• [Text passage]
UIC’s big leaguer: ‘start with the dream, get to the hard work’

Curtis Granderson holding a Louisville Slugger bat

“I was determined to finish my studies,” says Curtis Granderson, who graduated from UIC in 2003 after being drafted by the Detroit Tigers in 2002. Photo: Marc S. Levine/New York Mets

By Kevin Cook

Curtis Granderson was a skinny teenager from Lynwood, half an hour south of the Loop, when he made a recruiting visit to UIC.

“I liked what I saw, but I wasn’t convinced,” he recalls. “Then I saw the baseball coaches suit up for practice — in catchers’ gear. I thought, ‘These guys are getting after it. They want to get dirty out there.’”

Granderson is known for getting after it. Today the 2003 UIC business graduate is a Major League standout, a three-time All-Star with more than 200 career home runs.

After seven seasons with the Detroit Tigers and New York Yankees, he joined the New York Mets in 2014 as their shiny new prize in the free-agent sweepstakes, a $60 million outfielder who’s expected to help third-baseman and team captain David Wright lead the doormat ball club back into contention.

None of this was inevitable 14 years ago. Or even likely. Or even plausible.

“Did I dream he’d be a star in the big leagues?” asks longtime UIC head coach Mike Dee. “No. Nobody did, including Curtis.”

Granderson agrees — sort of.

“I didn’t expect it,” he says with his 100-watt smile. “But dream? Well, sure. You start with the dream, then get to the hard work.”

No superstar in high school, Granderson was an honorable mention All-Stater. At that point, he saw himself as a two-sport athlete. Granderson chose UIC partly because Dee promised he could play basketball as well as baseball “as long as baseball comes first and your grades don’t suffer.”

But the workload wore Granderson down. In the fall of his freshman year, he dropped basketball.

“To make a hard choice like that took guts. But that’s CG all over,” Dee says.

Granderson batted just .271 his freshman season with the Flames. He improved to .304 as a sophomore, but his nine homers were a mild disappointment to coaches accustomed to seeing him launch tape-measure shots in practice.

“CG used to hit balls that you’d swear were speeding up as they went over the fence,” Dee recalls. “But he wasn’t as special in games as he could have been. So we sent him to the Northwoods League,” a summer circuit for elite collegians.

“He worked his tail off, and something clicked,” Dee says. “He comes back and hits .483 as a junior.”

• [Work instructions]
Reproduce the passage of the Granderson profile between "Granderson is known" and "Or even plausible.", inclusive.

• [Material]

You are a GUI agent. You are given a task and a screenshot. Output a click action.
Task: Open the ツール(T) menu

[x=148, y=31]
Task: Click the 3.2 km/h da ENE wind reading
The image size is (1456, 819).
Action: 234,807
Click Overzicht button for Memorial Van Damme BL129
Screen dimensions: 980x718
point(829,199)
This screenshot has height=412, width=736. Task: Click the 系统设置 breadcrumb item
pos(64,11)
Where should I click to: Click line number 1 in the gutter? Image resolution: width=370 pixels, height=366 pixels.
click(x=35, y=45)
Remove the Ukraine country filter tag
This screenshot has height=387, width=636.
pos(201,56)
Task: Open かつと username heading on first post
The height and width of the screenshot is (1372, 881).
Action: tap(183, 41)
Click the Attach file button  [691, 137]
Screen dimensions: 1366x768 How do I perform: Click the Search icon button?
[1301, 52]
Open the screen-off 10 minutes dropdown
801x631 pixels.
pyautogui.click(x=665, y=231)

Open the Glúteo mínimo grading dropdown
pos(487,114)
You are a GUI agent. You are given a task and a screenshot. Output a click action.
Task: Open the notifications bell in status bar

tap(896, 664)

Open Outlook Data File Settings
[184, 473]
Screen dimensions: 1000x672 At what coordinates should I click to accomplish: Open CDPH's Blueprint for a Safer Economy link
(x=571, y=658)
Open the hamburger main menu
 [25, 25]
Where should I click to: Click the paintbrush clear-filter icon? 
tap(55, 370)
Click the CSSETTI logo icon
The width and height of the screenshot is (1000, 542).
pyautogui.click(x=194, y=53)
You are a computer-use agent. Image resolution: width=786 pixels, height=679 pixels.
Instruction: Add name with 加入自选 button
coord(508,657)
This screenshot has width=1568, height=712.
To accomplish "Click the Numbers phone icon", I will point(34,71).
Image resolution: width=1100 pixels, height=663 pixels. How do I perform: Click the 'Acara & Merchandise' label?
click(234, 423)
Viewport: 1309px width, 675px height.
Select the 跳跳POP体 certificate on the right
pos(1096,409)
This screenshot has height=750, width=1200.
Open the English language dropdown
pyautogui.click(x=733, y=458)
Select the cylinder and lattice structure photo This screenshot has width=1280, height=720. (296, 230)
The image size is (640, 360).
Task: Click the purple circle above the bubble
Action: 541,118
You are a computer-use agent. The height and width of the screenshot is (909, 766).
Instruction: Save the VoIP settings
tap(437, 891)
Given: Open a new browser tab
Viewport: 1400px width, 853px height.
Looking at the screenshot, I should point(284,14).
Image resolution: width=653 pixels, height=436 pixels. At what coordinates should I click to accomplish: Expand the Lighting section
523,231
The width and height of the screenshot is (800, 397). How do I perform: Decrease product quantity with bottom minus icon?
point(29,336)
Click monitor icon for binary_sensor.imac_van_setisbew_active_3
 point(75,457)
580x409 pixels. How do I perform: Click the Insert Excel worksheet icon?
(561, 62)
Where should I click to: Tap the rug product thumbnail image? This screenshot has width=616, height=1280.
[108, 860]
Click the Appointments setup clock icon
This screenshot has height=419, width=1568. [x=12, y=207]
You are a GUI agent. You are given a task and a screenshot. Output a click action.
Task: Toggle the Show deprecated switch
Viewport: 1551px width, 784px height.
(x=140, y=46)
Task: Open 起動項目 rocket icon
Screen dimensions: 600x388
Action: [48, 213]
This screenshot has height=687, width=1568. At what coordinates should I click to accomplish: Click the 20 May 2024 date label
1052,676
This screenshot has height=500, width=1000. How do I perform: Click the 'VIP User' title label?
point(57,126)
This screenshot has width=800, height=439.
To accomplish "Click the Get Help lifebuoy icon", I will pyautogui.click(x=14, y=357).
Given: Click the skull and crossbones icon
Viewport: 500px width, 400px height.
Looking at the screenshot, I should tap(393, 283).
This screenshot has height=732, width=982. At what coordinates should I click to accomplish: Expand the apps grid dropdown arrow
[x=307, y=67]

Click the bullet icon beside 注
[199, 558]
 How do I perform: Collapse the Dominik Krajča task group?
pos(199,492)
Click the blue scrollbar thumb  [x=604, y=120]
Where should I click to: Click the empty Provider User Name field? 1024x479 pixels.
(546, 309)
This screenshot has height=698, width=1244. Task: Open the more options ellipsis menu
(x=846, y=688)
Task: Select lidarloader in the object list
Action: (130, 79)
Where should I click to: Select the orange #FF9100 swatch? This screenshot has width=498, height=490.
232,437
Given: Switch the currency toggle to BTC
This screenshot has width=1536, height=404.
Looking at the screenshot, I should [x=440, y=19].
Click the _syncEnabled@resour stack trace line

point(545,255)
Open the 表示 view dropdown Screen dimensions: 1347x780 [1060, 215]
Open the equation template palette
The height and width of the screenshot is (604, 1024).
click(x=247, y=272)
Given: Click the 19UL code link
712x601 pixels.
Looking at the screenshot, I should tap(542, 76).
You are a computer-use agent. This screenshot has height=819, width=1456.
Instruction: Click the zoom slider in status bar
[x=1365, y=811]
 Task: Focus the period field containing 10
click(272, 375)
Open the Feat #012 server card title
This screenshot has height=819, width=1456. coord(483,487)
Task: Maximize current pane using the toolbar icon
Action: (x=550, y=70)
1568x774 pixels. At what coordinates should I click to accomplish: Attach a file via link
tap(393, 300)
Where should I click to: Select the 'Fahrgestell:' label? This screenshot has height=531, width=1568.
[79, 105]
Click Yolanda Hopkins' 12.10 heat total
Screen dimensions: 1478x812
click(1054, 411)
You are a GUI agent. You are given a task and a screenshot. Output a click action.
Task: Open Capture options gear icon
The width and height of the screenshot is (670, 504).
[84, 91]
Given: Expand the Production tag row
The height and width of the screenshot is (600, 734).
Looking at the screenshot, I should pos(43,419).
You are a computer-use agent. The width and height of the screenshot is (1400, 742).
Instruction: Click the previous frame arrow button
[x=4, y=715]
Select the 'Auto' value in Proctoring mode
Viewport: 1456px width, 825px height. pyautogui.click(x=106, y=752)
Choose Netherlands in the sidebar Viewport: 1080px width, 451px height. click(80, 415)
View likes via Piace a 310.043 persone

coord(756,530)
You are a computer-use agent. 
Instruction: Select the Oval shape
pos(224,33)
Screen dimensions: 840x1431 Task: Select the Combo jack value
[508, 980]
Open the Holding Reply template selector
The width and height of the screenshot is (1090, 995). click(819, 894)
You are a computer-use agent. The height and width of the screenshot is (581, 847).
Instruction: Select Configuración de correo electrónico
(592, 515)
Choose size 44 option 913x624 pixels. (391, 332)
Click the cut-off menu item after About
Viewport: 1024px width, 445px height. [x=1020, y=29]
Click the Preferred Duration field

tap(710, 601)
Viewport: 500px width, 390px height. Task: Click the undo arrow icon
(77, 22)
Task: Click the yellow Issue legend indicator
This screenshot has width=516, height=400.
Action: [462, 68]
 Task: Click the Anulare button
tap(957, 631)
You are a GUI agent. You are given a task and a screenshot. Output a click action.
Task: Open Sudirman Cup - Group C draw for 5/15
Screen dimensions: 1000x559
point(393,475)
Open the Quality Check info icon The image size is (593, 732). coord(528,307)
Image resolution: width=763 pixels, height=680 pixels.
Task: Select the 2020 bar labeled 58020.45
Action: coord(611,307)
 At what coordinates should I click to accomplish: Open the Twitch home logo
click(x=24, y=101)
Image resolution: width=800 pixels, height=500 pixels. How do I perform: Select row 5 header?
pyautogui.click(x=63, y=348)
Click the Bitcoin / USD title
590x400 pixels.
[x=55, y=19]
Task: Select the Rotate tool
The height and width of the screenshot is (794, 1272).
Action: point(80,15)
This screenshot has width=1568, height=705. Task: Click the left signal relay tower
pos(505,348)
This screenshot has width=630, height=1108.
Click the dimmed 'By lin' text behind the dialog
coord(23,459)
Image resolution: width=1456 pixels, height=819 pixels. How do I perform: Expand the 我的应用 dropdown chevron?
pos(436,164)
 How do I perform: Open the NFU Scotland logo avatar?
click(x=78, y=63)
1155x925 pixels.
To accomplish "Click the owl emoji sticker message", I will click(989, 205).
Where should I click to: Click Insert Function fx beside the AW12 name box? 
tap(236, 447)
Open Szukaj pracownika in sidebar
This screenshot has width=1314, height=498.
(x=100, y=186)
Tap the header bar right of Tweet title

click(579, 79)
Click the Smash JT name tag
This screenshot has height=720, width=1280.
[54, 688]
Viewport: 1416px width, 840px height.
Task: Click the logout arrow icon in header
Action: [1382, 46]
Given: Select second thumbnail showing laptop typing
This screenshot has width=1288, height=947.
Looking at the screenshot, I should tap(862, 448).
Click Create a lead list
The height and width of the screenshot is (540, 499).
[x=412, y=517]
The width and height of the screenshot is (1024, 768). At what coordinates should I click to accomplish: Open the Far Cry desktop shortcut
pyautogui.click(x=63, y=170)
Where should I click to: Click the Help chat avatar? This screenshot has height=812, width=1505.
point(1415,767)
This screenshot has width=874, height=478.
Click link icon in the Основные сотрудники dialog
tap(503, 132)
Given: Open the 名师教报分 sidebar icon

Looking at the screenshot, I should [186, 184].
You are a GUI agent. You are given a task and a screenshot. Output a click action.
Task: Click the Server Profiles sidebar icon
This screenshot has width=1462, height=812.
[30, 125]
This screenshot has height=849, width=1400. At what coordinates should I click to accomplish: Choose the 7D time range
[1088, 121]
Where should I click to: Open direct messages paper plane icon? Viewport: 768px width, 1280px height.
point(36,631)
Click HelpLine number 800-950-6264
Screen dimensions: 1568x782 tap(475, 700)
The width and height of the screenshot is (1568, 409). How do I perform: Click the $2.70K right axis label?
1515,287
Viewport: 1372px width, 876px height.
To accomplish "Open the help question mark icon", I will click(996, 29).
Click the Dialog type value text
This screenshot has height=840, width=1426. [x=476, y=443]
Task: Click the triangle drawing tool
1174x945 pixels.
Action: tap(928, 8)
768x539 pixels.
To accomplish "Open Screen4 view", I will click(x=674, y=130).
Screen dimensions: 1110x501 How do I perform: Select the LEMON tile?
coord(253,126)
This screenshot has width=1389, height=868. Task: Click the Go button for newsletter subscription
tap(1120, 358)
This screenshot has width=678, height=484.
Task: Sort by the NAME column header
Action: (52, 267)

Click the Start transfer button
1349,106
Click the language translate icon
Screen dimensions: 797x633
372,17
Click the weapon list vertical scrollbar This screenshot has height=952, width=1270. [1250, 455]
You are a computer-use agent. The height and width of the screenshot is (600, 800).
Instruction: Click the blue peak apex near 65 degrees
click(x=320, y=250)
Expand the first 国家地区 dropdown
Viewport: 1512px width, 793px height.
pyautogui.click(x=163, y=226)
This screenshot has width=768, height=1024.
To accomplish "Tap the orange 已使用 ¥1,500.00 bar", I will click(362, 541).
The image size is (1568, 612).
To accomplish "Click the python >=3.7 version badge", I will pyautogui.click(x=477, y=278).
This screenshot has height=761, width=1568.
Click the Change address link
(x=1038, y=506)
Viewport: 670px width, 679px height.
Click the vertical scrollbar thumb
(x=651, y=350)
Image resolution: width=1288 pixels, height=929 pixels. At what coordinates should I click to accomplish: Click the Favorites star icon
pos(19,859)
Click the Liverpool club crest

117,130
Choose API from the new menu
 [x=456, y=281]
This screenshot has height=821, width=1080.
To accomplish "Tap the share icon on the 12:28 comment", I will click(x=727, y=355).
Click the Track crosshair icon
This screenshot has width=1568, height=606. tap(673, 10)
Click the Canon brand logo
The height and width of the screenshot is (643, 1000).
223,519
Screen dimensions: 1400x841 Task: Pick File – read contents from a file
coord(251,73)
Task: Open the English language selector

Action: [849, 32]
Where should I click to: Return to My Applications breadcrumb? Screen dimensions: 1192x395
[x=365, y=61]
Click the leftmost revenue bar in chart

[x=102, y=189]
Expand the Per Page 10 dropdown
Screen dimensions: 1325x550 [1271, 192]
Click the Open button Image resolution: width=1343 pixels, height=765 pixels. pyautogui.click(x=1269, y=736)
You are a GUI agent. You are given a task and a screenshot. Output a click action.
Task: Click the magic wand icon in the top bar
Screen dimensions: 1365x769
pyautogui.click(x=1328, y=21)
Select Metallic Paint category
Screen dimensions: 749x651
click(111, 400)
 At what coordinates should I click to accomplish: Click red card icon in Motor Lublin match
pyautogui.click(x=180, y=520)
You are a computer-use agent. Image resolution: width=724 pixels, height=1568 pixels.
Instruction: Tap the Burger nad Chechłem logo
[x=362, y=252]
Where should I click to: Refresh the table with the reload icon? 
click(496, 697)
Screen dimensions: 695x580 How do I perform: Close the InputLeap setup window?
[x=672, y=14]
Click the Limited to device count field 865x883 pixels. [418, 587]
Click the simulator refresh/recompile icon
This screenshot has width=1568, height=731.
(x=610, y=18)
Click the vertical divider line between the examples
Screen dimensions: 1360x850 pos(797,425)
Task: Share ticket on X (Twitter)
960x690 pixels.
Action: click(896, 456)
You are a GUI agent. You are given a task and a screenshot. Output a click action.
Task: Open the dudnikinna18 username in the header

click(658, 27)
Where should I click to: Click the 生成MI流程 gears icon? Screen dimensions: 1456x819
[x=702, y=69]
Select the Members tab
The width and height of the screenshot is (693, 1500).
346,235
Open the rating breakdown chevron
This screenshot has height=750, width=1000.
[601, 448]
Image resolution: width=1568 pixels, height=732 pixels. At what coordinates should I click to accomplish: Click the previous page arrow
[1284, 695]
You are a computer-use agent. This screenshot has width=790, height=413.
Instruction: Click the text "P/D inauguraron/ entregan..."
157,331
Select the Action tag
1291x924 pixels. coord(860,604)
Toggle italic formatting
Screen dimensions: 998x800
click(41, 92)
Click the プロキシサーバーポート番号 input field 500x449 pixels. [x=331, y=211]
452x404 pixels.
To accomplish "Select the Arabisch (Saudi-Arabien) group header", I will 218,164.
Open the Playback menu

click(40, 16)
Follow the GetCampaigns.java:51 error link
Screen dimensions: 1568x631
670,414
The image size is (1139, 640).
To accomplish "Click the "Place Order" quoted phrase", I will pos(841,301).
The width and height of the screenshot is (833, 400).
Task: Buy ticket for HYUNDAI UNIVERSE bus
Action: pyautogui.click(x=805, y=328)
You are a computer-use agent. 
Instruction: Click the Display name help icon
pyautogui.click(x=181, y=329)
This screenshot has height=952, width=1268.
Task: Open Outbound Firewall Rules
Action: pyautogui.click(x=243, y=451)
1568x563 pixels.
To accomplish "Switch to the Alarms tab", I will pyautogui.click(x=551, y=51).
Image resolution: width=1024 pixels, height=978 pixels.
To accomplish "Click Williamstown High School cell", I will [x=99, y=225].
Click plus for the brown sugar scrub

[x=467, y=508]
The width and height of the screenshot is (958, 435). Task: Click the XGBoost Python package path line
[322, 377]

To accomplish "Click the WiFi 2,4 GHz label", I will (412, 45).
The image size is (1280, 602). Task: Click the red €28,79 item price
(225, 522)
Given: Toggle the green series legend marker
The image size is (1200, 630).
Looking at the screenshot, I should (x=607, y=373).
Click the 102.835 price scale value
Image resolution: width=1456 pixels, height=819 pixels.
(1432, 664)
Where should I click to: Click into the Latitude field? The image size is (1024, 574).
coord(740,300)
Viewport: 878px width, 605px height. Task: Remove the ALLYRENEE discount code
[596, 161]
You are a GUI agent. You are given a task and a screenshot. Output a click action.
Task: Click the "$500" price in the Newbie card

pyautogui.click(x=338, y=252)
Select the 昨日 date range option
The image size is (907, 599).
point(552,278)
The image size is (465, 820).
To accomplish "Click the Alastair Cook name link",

• [Complete answer]
Granderson is known for getting after it. Today the 2003 UIC business graduate is a Major League standout, a three-time All-Star with more than 200 career home runs.

After seven seasons with the Detroit Tigers and New York Yankees, he joined the New York Mets in 2014 as their shiny new prize in the free-agent sweepstakes, a $60 million outfielder who’s expected to help third-baseman and team captain David Wright lead the doormat ball club back into contention.

None of this was inevitable 14 years ago. Or even likely. Or even plausible.